頼り

「なんだけど、つてないの?」


首を傾げてエトに問うミヤ。


「ないな、あっても頼りたくない」


ミヤの問いに即答してふんぞりかえるエト。


時刻は早朝。

エトは、食事台に備えられたささやかな椅子(背もたれなし)に腹筋全開でふんぞりかえっていた。


全身プルプルふるわせて、辛そうだ。


「どうするのよ?」

策なしかい!と内心突っ込みながら腕を組んで問いただすミヤ。


現在ミヤは、どっかから拾ってきた伊達メガネにヘアピンを前髪につけた受験生風の格好だ。


そしてエトも食事台に数冊の本を置き、勉強モードだ。

置いてあるのはバイト雑誌ばかりなのだが。


まるで怠け者の受験生が、しっかり者の友達に見張られる形で勉強を見てもらってるような、そんな状況だ。


実際は事あるごとに逃げ出そうとするエトをミヤが引き留め、バイトを選ばせているところだ。

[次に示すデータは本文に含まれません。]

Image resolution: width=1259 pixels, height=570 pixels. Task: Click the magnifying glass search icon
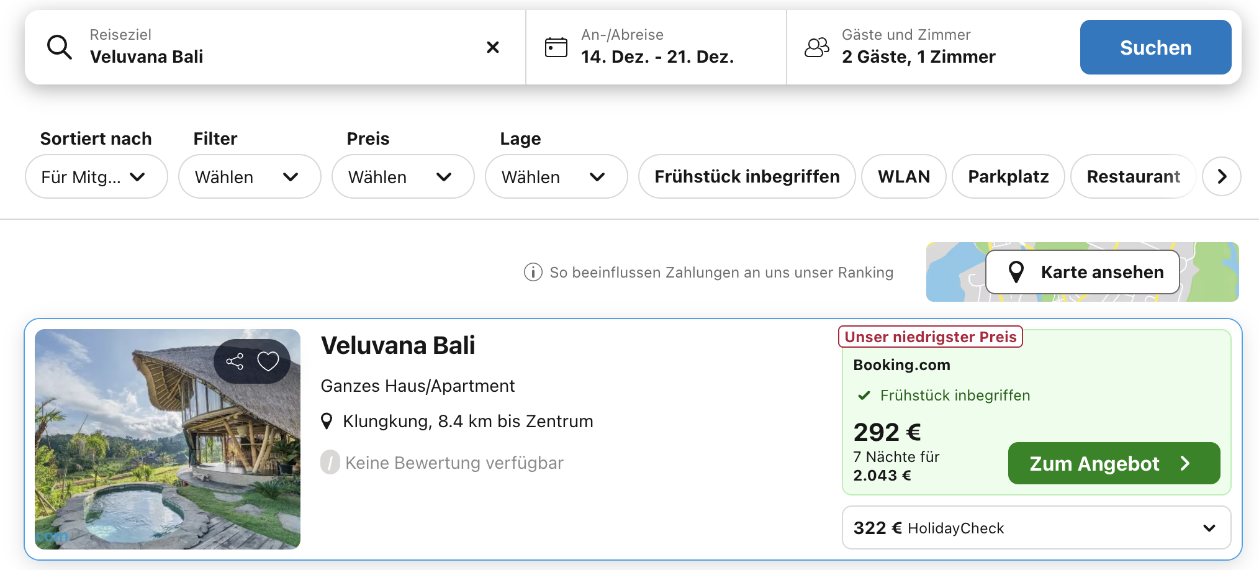59,47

隣に立つミヤにガミガミ言われながらイヤイヤアルバイト雑誌を見ていたエト。



だが、それも限界が来て、ついに開き直ってふんぞりかえってしまったというわけだ。


しばらく震えるだけだったエトだが、急に何かが降りてきたとばかりにピタリと動きを止める。

隣に立つミヤが、

「……何なのよ」

と重ねられるエトの奇行に若干ひいている。


するとエトは姿勢はそのままに、目を閉じて何かを考え始めた。

それを何がしたいのかわからないミヤはただただ黙って見つめている。



そして数分後、心を決めたとばかりに目を開いたエトは雑誌のうちの一冊に手を伸ばすと、バッと開き、一点を指差した。


「よし決めた」


「早っ‼︎」

何が起きたのか分からないミヤはただ驚いている。


「……コンビニ?」


やだ思ったより普通……

とミヤ。


「ここはお前の餌をいつも買いに行っていたコンビニで、店員さんとも顔見知り程度には話せる、何より話ができる人間がいる。これに限る‼︎」


「あんたすごいわ……」


引きすぎて言葉が出てこないミヤは、ただただ思ったことを口にした。


「そうと決まれば面接申し込みだ‼︎行くぞ野郎どもォ‼︎」

「……野郎あんただけよ」


こうして、


バイトの面接申し込みに近くのコンビニへ駆け込むエトとミヤ。


「いらっしゃいませー」

「「ねねねねず子ォォォォォォォォォォォォォォ!?」」


なんの違和感なく店員していたねず子に度肝を抜かれた二人なのだった。